Fig. 6 is a block diagram of a photo generation apparatus according to another exemplary embodiment, and as shown in fig. 6, on the basis of the embodiment shown in fig. 5, the determining module 52 may include:

a detection unit 521, configured to detect a third resolution input in the prompt box;

a first determining unit 522, configured to determine a size relationship between the third resolution detected by the detecting unit 521 and the first resolution and the second resolution;

a second determining unit 523 configured to determine the resolution of the image to be displayed based on the size relationship determined by the first determining unit 522.

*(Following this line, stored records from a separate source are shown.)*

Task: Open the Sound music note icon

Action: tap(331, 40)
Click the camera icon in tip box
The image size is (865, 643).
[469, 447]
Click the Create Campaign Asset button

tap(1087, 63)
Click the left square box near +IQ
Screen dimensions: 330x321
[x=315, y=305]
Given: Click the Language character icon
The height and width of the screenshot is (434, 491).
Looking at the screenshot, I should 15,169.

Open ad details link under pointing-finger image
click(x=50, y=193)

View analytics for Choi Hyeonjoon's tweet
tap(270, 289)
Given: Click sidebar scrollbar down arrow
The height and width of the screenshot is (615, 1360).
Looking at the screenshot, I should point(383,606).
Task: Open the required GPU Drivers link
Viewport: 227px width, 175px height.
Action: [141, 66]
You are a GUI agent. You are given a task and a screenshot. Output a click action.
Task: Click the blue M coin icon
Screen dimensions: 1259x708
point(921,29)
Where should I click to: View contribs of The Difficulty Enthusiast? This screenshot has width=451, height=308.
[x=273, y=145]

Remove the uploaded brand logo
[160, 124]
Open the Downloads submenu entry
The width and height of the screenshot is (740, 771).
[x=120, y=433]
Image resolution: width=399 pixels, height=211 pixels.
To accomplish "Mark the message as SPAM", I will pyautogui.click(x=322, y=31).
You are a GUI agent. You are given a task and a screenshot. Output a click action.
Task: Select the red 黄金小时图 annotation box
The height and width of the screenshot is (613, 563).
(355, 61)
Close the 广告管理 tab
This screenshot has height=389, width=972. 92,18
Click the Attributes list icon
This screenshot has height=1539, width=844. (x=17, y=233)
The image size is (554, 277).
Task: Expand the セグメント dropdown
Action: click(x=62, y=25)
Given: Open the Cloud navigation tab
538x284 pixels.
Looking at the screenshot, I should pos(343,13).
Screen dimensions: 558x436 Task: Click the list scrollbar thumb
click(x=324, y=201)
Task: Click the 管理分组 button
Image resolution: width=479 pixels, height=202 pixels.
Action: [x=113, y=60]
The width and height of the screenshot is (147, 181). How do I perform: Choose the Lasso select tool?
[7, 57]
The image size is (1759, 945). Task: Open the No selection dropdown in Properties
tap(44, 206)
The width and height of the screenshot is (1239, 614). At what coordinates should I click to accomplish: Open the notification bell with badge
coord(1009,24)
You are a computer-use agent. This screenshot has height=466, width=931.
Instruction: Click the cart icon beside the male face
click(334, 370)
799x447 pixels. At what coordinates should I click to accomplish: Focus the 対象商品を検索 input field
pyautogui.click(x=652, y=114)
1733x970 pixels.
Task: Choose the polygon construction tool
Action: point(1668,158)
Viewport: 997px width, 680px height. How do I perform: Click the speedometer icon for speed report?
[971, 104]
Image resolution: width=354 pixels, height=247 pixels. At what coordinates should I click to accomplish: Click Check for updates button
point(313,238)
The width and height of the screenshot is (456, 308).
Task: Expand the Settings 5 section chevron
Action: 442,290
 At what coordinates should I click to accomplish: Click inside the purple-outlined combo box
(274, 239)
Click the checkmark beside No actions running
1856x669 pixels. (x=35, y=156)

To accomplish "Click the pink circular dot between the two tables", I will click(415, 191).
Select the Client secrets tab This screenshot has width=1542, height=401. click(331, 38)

In one embodiment, the first image and the second image are output simultaneously by the photosensitive element; the image with the third resolution is obtained by fusing the first image and the second image.

In one embodiment, the first image and the second image are captured within the same frame of native image data.

In one embodiment, there is at least one frame of a first image based on a first pixel arrangement; a second image having at least one frame based on a second pixel arrangement; the image with the third resolution is obtained by fusing at least one frame of the first image and at least one frame of the second image.

In one embodiment, the first pixel arrangement is a Quad Bayer arrangement pattern.

With regard to the apparatus in the above-described embodiment, the specific manner in which each module performs the operation has been described in detail in the embodiment related to the method, and will not be elaborated here.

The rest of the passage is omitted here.